Da Redação
Durante discurso na ONU, Lula acusa “genocídio” em Gaza, afirma que “o povo palestino corre o risco de desaparecer” e denuncia a “cumplicidade” dos EUA com o conflito — gesto que eleva ao ápice a deterioração das relações entre Brasil e Israel.
O discurso proferido por Luiz Inácio Lula da Silva nas Nações Unidas nesta semana marca uma guinada firme e explícita na postura brasileira em relação ao conflito Israel-Palestina — uma mudança que muitos analistas definem como o momento mais grave das relações diplomáticas entre Brasil e Israel em décadas. Lula denunciou que “o povo palestino corre o risco de desaparecer”, acusou Israel de “genocídio” e responsabilizou os Estados Unidos pela “cumplicidade” no conflito.

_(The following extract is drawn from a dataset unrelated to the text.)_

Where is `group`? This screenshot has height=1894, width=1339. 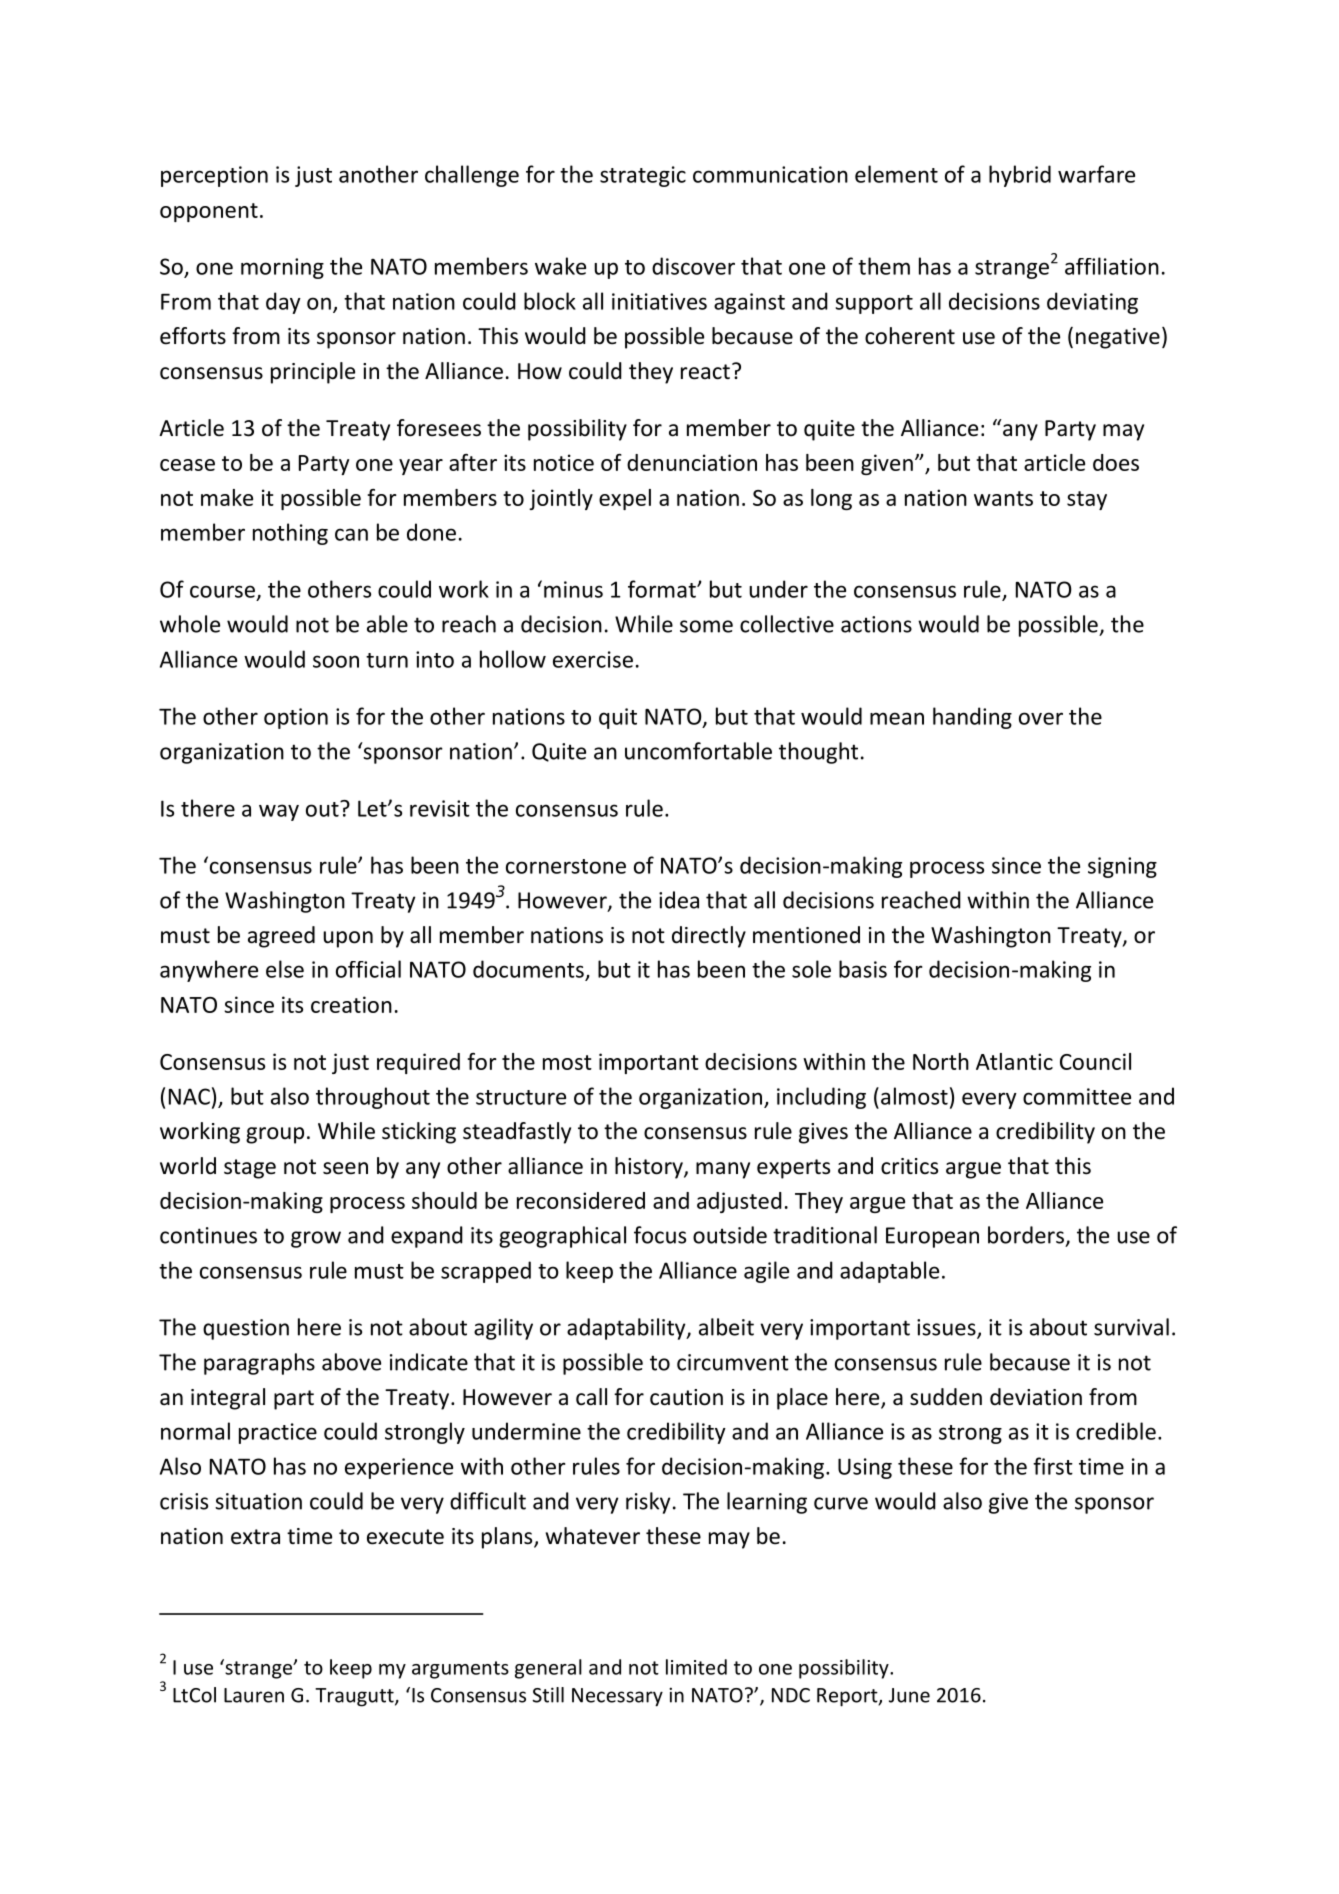
group is located at coordinates (275, 1135).
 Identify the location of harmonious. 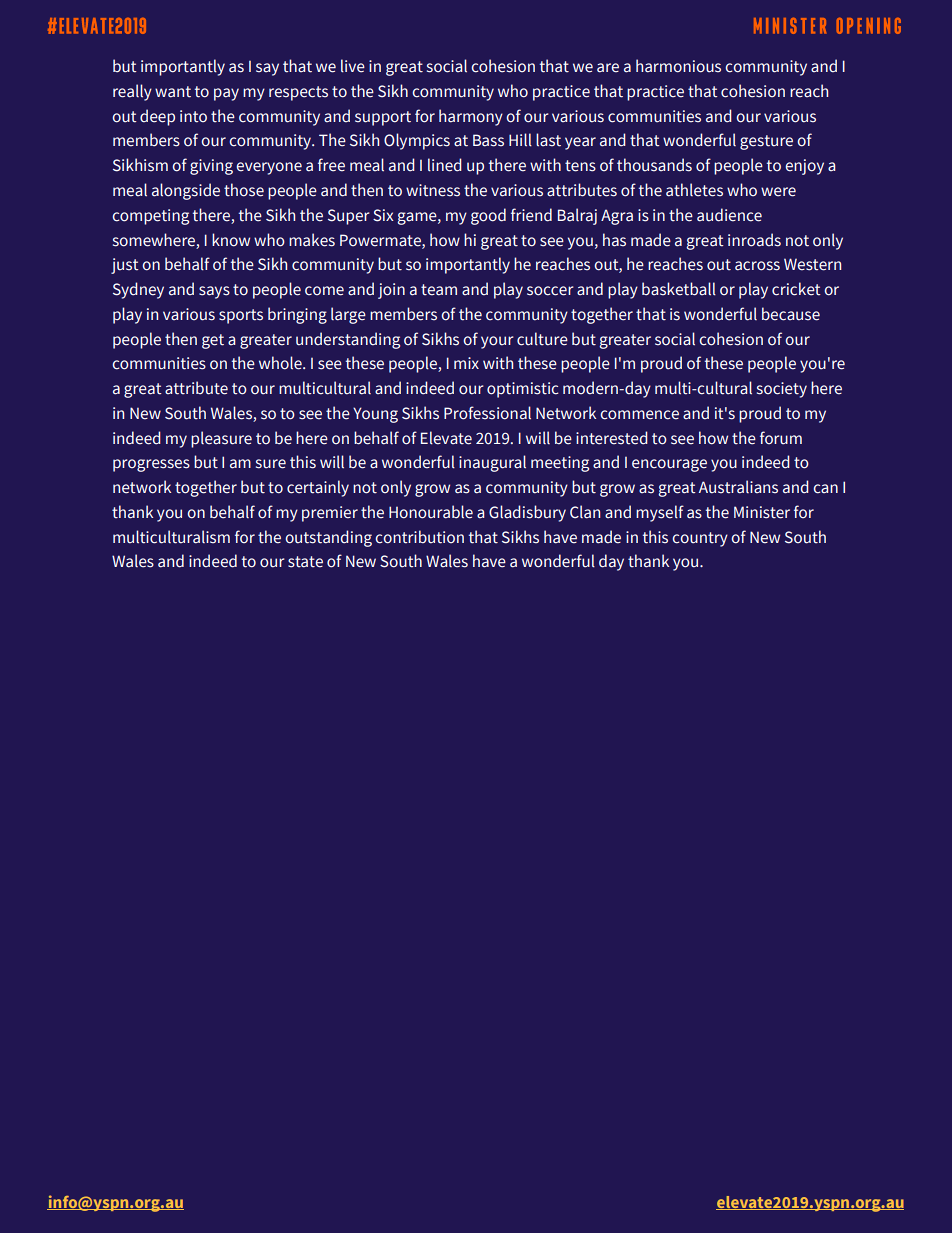
(678, 66).
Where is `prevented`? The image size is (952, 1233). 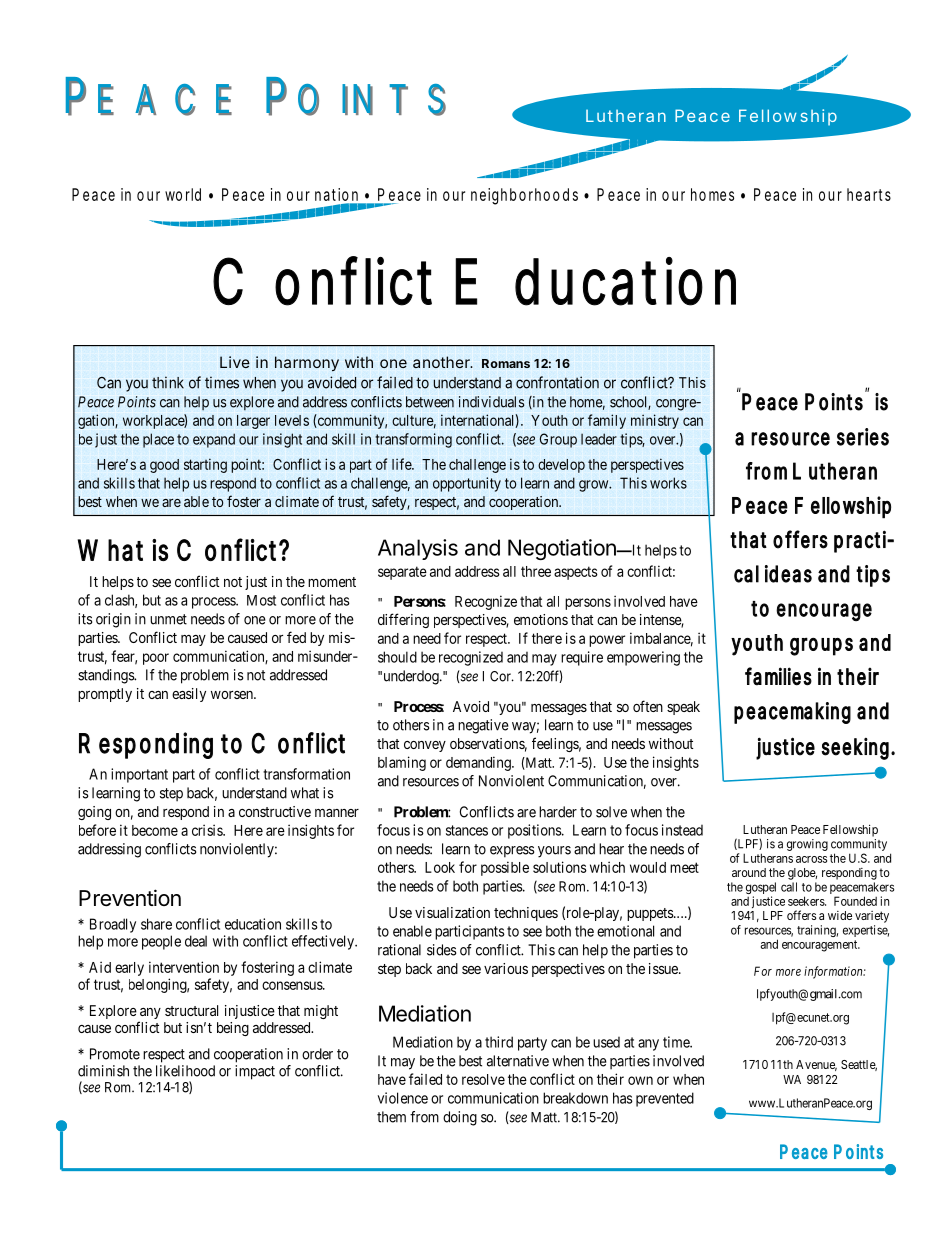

Em um tom mais agressivo do que o adotado até então, o presidente afirmou que a ofensiva sobre Gaza não pode ser vista apenas como uma guerra convencional, mas um evento de proporções quase “históricas”. Ao mesmo tempo, pediu solidariedade internacional e defesa da população civil contra destruição massiva. O gesto sinaliza que o Brasil não pretende mais adotar uma postura comedida ou neutra, mas sim situar-se como voz ativa contra o que considera violações graves de direitos humanos.
O impacto diplomático já se desenha — desde 2024, a relação vinha se deteriorando por episódios de críticas, comparações com o nazismo e recusa a reaproximação formal. A Israel, Lula já foi declarado “persona non grata”. A retirada do embaixador brasileiro e a recusa do Brasil em conceder agrément ao novo representante israelense intensificaram o impasse. Essa escalada culmina agora num momento em que o choque retórico ultrapassa os limites tolerados do jogo diplomático tradicional.
Dentro do Itamaraty, militares da diplomacia prepararam notas duras de protesto e instruções para interlocuções externas em tom de contingência. Países do mundo árabe já manifestaram apoio à declaração do presidente, posicionando o Brasil como aliado visível da causa palestina em fóruns multilaterais. Por outro lado, em reuniões reservadas, diplomatas expressam apreensão: o risco de retaliação em acordos econômicos e em cooperação tecnológica é concreto, sobretudo se Israel e seus aliados interpretarem o gesto como rompimento da linha histórica de equilíbrio brasileira.
Para atores externos, a mensagem é clara: Lula quer reposicionar o Brasil no tabuleiro geopolítico global como uma potência de discurso moral, disposto a cobrar sanções e responsabilizações. Há potencial simbólico de efeito para fortalecer alianças latino-africanas, firmar pontes com nações islâmicas e reforçar o protagonismo nas instâncias da ONU, como Conselho de Direitos Humanos e debates sobre crimes de guerra.
No cenário interno, o discurso tende a provocar divisões: apoiadores do governo veem a fala como coerente com uma política externa mais assertiva e com valores de solidariedade; opositores acusam exagero, risco de retaliação diplomática e prejuízo à segurança nacional. Parlamentares favoráveis a acordos comerciais com Israel já manifestaram desconforto, defendendo que o Brasil preserve canais de interlocução pragmáticos.
No plano prático, o governo brasileiro ainda controla as pontes diplomáticas. A embaixada brasileira em Israel permanece aberta, ainda que sem um embaixador titular. O Brasil não formalizou ruptura completa de relações, preferindo manter a possibilidade de diálogo — ainda que no limite da tensão. Isso dá margem para manobras de reversão ou escalada, dependendo dos próximos passos de ambas as partes.
Cabe monitorar três frentes decisivas: primeiro, o posicionamento do parlamento israelense e do governo Netanyahu, que já reagiram duramente a declarações anteriores; segundo, se aliados internacionais intervirão para mediar ou aumentar a pressão (como União Europeia, países árabes e os EUA); terceiro, qual será a resposta brasileira em fóruns internacionais, especialmente se for proposta investigação sobre crimes de guerra ou sanções unilaterais.
O momento, portanto, pode ser lido como um divisor de águas: ou a relação bilateral será empurrada para um impasse institucional irreversível, ou o recuo diplomático ocorrerá com cálculo para preservar canais estratégicos. Mas é inegável que Lula lançou um novo patamar na disputa simbólica do conflito — e que os ecos disso ainda serão sentidos nas arenas de poder global e no tabuleiro doméstico brasileiro.